SHORT PROBLEM: Could you rewrite these entries with "screenshot" changed to "screen capture" everywhere and everything else left unchanged? Leave the pictures out of your version.

SOURCE MATERIAL:
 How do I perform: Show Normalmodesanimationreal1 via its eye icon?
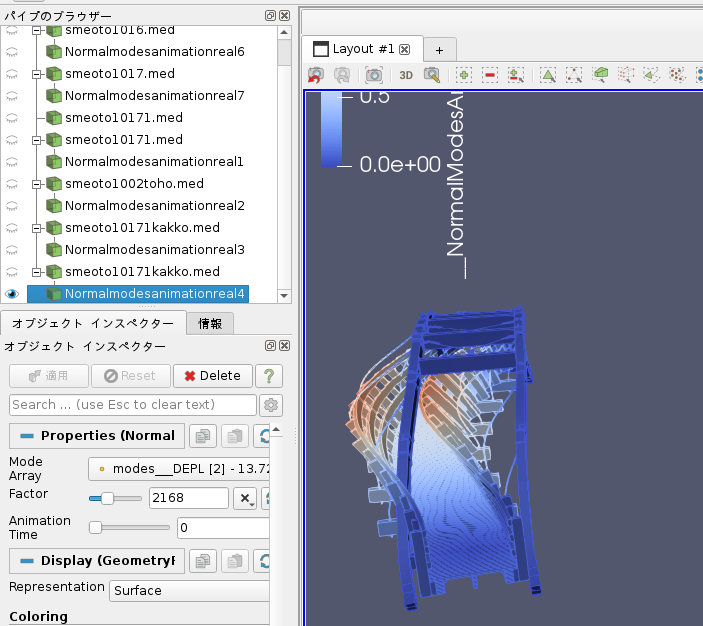point(12,162)
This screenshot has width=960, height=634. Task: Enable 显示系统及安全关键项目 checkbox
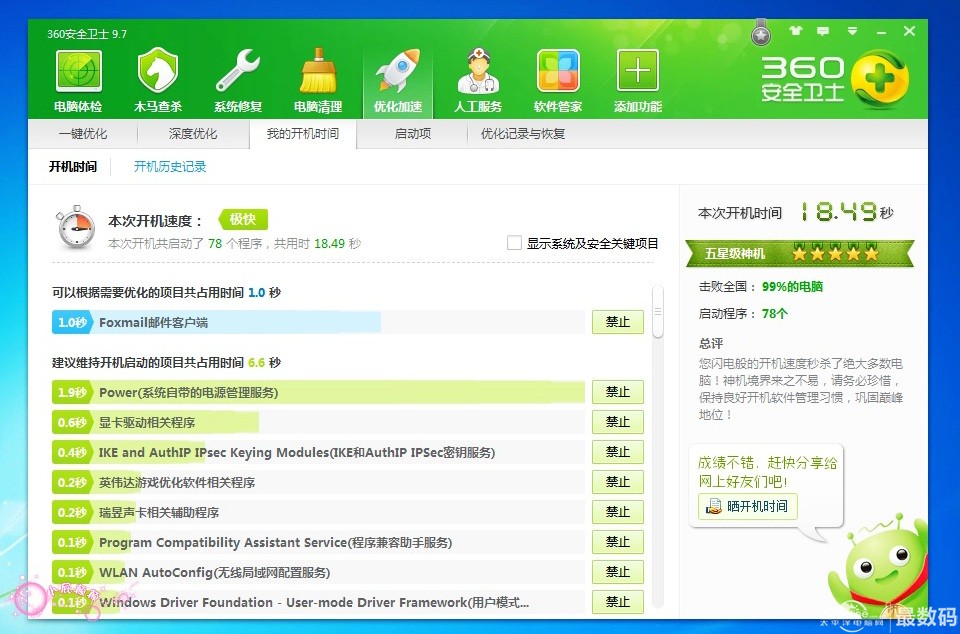(513, 241)
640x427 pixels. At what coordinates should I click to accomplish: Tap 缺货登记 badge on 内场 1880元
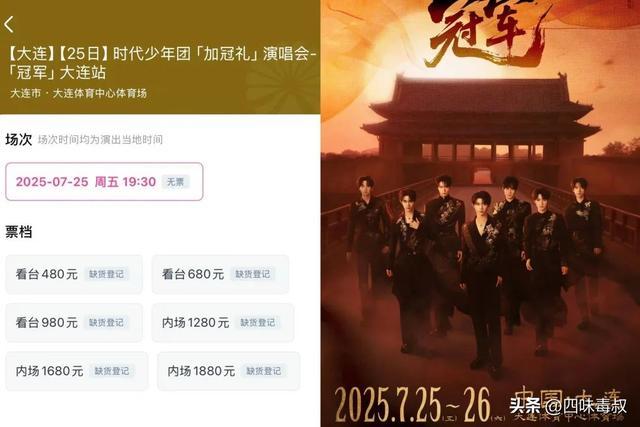pos(264,371)
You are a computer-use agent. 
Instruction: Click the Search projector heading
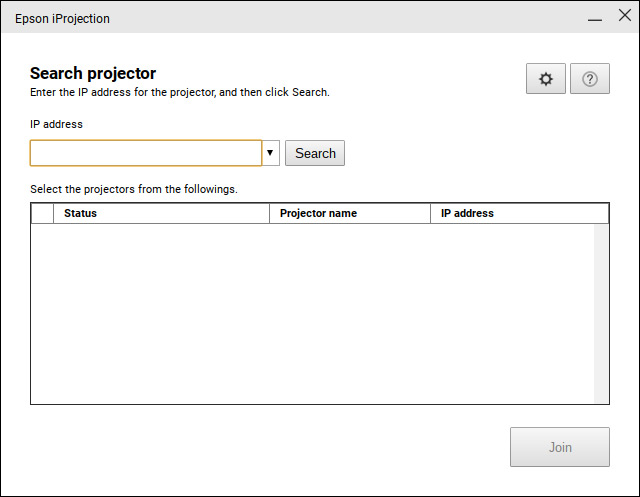point(93,73)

SOLUTION:
 How do I perform: Show Normalmodesanimationreal1 via its eye icon?
point(12,162)
This screen capture has width=960, height=634. Task: Enable 显示系统及安全关键项目 checkbox
(513, 241)
640x427 pixels. At what coordinates should I click to accomplish: Tap 缺货登记 badge on 内场 1880元
pos(264,371)
You are a computer-use agent. 
Instruction: Click the Search projector heading
point(93,73)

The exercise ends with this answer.